STATED TASK A => Collect every line of the records that contains the string "Open", matching case exactly.

QUOTED PASSAGE =>
□ □ □ □
CNN reported that MSU is currently undergoing a massive investigation commissioned by Michigan’s attorney general to uncover why the university did not follow through with accusations against him for more than 20 years.
ESPN reported that USAG, the national governing body for gymnastics in the U.S., was accused of covering up for Nassar before they cut ties with him in 2015. Renowned gold medal winning gymnast McKayla Maroney filed a lawsuit in December against USAG and the United States Olympic Committee (USOC) accusing the organizations of bribing her to prevent her story of sexual abuse from reaching the public. USOC denied involvement, placing the blame on USAG.
On Saturday, USOC demanded that all members of the board of directors of USAG resign, and USAG has complied, according to The Washington Post.
In the wake of Nassar’s court case, assault survivors, judges and commentators alike have speculated as to how Nassar was able to assault so many individuals for nearly 30 years.
Nassar was a renowned physician throughout athletics. During her testimony in court, gymnast Jade Capua recalled that Nassar was described to her family as “…a miracle worker. He can fix anyone or anything.”
The first survivor to publicly speak out against Nassar, Rachel Denhollander, blame MSU staff when she spoke to Fox news.
“We were silenced,” Denhollander said. “We were mocked, and our abuser was told time and time again, ‘I’m on your side.’ That gives me all I need to see how Nassar preyed on women and little girls for so many years.”
As for USAG, Nassar was on the board of USOC that created the safeguards to protect athletes from predators such as himself.
McCarty also expressed disbelief at how the situation was able to get as far as it did without Nassar receiving any prior punishment.
“I’m just trying to figure out how higher-up people in the gymnastics community knew about this and didn’t say anything,” McCarty said, “especially when so many children were involved.”
□ □ □ □
RECORDED DATA =>
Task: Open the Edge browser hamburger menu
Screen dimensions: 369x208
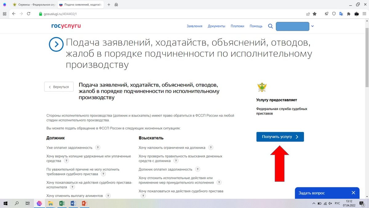Action: click(x=365, y=14)
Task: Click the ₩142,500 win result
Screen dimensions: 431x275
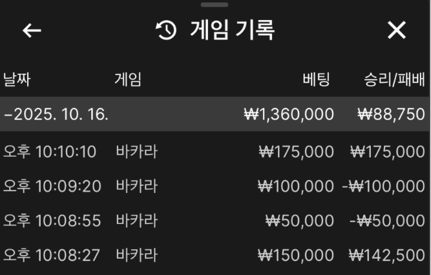Action: 386,255
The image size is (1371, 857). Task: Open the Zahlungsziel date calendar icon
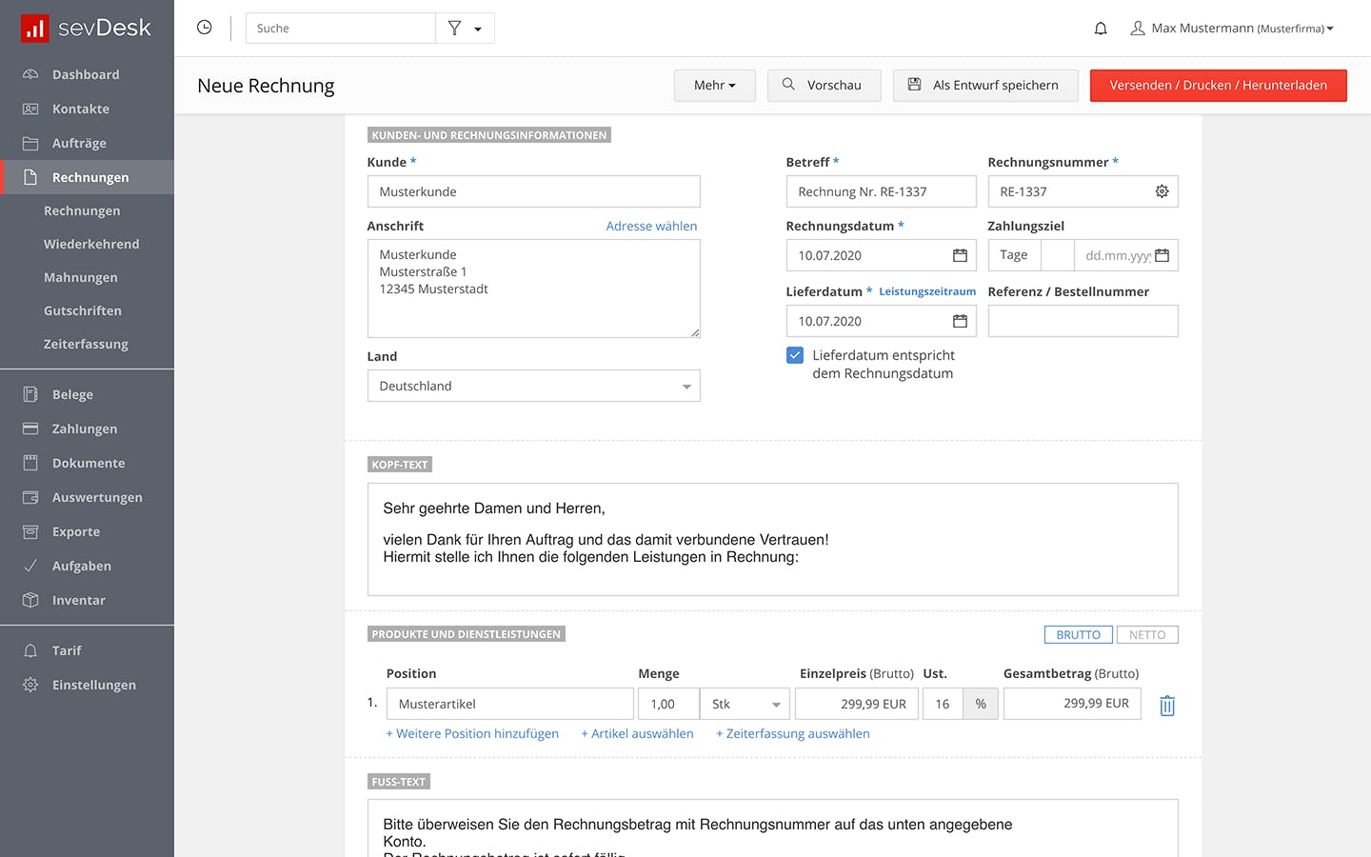(x=1162, y=255)
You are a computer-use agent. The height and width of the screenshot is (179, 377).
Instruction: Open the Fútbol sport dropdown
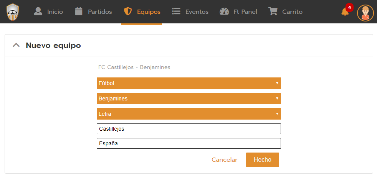[x=189, y=83]
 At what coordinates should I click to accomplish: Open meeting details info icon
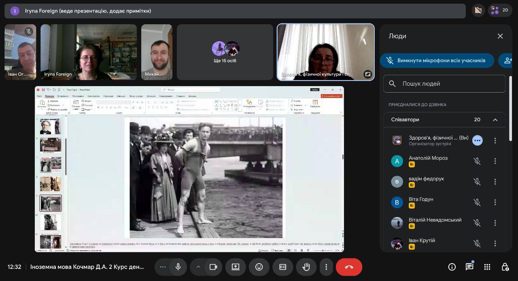pyautogui.click(x=452, y=267)
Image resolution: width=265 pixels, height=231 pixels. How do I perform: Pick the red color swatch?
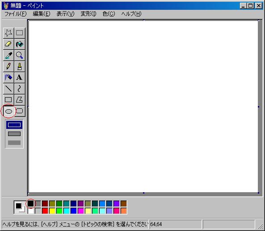[x=45, y=211]
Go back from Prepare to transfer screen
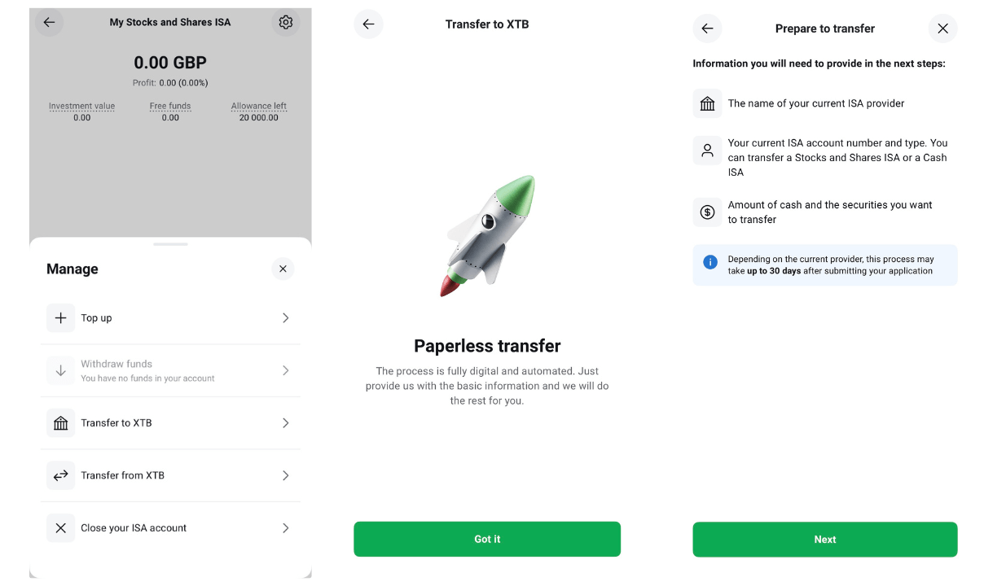 coord(707,28)
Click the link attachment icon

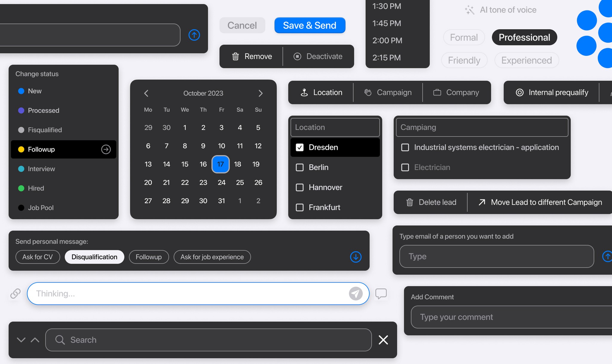15,294
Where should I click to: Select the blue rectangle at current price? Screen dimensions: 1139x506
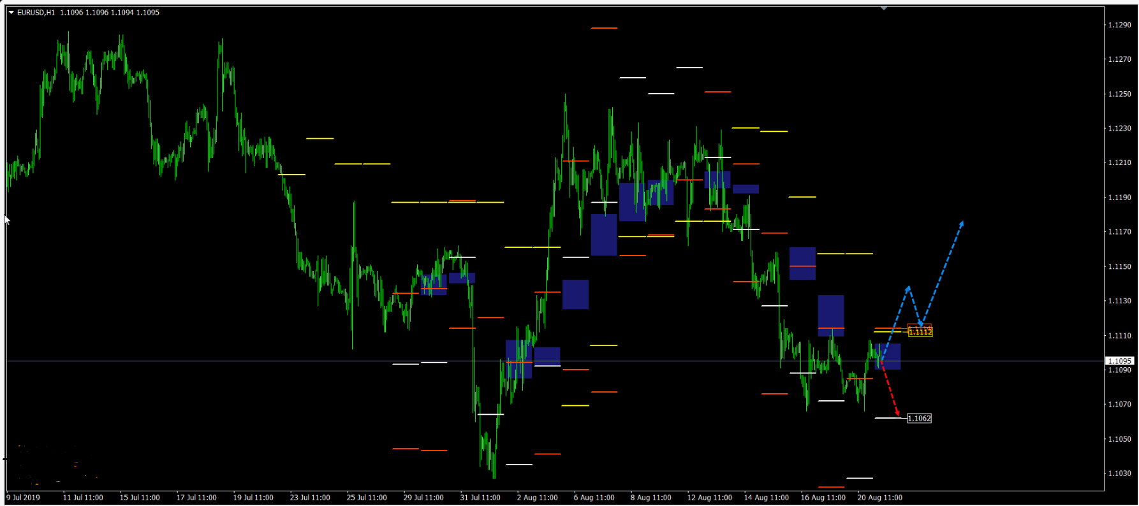click(x=889, y=356)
□ □ □ □
STATED TASK B => In the passage about Nassar, rewrite the stretch from "In the wake" through "nearly 30 years.", changing "commentators" to "observers".

REPLY A =>
Task: Open the Edge browser hamburger menu
The image size is (1371, 857). Task: Open the Zahlungsziel date calendar icon
Instruction: Open the Fútbol sport dropdown
 At what coordinates should I click to accomplish: Open meeting details info icon

REPLY B =>
In the wake of Nassar’s court case, assault survivors, judges and observers alike have speculated as to how Nassar was able to assault so many individuals for nearly 30 years.